After rebuilding the only server in the Active Directory,
removing the workstations from the old AD (the server
died) and rebooting, I am unable to add a Windows 2000
Pro workstation to the new AD. It generates a DNS
error. I can't access the internet either - again DNS
resolution.

This machine was working before the old server died. No
changes were made to the workstation. Other workstations
(all W2K Pro except 1 XP Home) have joined the AD.

This workstation can PING and even attach to the server,
but does not access the DNS to join the AD.

I have not yet run the OS Repair from the CD, that is my
next idea unless there is a simpler solution.
 
C

Chriss3 [MVP]

You can't join a Windows XP Home to an domain.

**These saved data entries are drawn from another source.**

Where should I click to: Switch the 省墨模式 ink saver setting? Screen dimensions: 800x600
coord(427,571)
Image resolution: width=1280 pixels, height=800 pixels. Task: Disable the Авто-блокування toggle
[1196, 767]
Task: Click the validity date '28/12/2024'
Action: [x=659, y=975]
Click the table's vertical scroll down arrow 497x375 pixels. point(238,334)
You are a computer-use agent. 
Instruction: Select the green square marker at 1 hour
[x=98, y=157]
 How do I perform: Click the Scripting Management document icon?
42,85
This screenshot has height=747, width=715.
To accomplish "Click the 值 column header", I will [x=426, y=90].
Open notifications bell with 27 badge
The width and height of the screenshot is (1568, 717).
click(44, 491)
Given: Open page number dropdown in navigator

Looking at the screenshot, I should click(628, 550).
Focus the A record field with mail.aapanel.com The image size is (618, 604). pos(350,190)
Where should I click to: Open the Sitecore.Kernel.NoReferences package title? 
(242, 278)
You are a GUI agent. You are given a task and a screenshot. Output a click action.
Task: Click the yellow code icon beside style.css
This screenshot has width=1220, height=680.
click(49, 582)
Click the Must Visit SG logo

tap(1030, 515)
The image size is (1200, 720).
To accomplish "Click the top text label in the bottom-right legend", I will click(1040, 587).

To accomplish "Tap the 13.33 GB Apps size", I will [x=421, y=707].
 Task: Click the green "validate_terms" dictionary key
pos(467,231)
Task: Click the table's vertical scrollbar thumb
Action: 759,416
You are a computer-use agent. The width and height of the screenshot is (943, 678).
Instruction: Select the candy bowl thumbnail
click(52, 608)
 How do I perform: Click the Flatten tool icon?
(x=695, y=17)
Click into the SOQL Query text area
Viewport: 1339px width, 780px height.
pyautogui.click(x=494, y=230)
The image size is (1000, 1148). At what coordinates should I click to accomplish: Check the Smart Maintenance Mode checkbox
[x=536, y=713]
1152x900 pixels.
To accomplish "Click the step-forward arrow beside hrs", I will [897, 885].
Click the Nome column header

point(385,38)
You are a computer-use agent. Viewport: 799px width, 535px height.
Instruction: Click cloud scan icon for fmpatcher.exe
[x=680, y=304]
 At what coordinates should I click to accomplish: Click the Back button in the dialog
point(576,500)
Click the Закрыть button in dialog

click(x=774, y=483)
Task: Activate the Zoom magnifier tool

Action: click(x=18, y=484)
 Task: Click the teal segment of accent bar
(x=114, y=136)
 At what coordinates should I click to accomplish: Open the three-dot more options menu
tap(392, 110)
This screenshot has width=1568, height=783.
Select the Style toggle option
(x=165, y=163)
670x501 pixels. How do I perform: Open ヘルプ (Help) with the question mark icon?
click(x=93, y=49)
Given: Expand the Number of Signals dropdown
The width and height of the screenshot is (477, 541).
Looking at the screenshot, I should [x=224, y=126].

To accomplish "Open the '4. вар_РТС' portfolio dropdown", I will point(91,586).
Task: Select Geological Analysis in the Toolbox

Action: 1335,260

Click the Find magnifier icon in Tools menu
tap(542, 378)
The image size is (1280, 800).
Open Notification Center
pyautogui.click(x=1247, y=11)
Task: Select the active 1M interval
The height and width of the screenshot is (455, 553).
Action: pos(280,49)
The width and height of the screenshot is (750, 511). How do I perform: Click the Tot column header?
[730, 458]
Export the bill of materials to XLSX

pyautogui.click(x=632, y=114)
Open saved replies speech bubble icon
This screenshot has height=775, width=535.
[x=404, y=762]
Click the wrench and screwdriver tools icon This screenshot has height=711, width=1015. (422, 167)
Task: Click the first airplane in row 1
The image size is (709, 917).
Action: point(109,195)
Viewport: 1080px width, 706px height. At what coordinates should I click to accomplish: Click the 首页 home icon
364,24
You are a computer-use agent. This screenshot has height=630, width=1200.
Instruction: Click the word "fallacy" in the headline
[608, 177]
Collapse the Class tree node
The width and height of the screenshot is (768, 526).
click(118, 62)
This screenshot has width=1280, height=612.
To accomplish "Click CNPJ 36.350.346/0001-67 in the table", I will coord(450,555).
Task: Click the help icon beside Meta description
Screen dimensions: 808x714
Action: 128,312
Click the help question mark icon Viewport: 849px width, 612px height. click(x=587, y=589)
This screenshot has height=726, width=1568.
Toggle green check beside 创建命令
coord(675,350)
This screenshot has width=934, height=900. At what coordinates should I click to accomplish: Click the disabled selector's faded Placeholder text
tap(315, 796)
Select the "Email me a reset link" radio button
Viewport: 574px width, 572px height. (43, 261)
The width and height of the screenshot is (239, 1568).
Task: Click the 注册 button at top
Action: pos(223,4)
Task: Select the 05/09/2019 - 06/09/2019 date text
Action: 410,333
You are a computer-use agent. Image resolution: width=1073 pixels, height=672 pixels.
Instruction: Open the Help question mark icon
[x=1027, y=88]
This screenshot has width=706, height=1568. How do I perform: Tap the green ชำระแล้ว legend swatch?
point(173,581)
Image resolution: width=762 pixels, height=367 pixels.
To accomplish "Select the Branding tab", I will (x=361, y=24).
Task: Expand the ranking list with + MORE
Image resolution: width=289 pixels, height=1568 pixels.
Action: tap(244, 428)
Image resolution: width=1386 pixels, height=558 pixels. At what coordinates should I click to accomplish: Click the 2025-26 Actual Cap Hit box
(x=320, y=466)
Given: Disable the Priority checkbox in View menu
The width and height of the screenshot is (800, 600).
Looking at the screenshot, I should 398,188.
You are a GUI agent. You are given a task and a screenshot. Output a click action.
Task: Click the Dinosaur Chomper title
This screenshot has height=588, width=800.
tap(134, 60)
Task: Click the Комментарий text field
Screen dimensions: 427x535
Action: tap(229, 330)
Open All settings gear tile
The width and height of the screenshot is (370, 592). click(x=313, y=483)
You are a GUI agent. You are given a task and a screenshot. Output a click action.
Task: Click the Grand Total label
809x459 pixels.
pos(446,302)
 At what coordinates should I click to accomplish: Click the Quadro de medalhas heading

use nslookup to troubleshoot name resolution.

--
Regards
Christoffer Andersson
Microsoft MVP - Directory Services

No email replies please - reply in the newsgroup
 
C

Cary Shultz [A.D. MVP]

Make sure that the clients are getting the correct Lease Options ( 003, 006
and 015 normally ) from the DHCP Server in your Domain. The workstations
will need the correct DNS information in order to contact the correct SRV
records. Please take a look at the following two MSKB Articles:

http://support.microsoft.com/?id=810076
http://support.microsoft.com/?id=314861

And, as Chriss stated, you can not join WINXP Home version to a
domain.....You need WINXP Pro.

HTH,

Cary
 
J

John Morgus

Interestingly, the XP Home **DID** join the domain, it is
a Windows 2000 Pro that's not joining. There is no DHCP
going on and all addresses are static.
 
C

Cary Shultz [A.D. MVP]

John,

How in the world did you get XP Home to join the domain? If you go to My
Computer, right click it and go to the Computer Name tab what does it show
you there? I am asking because if you are using a local user account that
is the same as a domain user account - and the password is the same for
both - then you will have access to a lot of things. it can kinda trick
you.

In any event, I would check to make sure that the DNS information is correct
( meaning, that in your TCP/IP configuration you have only your internal DNS
Server(s) IP Address(es) and -N * O * T - your ISP's....

HTH,

Cary
 
J

John Morgus

I think that's what happened -- the end user also went
out and got a retail XP Pro and put on the only XP system
(the one I thought was Home).

I ran the Windows 2000 OS Repair (boot to CD, continue as
if you were installing, let it find the Windows 2000
install and press R). All the systems on the domain use
the local DNS server as their Primary DNS. They have the
ISP as alternates. If they don't, they can't access the
internet. I'm checking their system tonight, to see if
they have an addressing issue - the repair finished, but
the office manager thinks she didn't set something up
correctly.
 
C

Cary Shultz [A.D. MVP]

John,

S T O P!!!!!

Do not - as I indicated in my first post - have anything other than your
local DNS Server information in your TCP/IP configuration settings. Period!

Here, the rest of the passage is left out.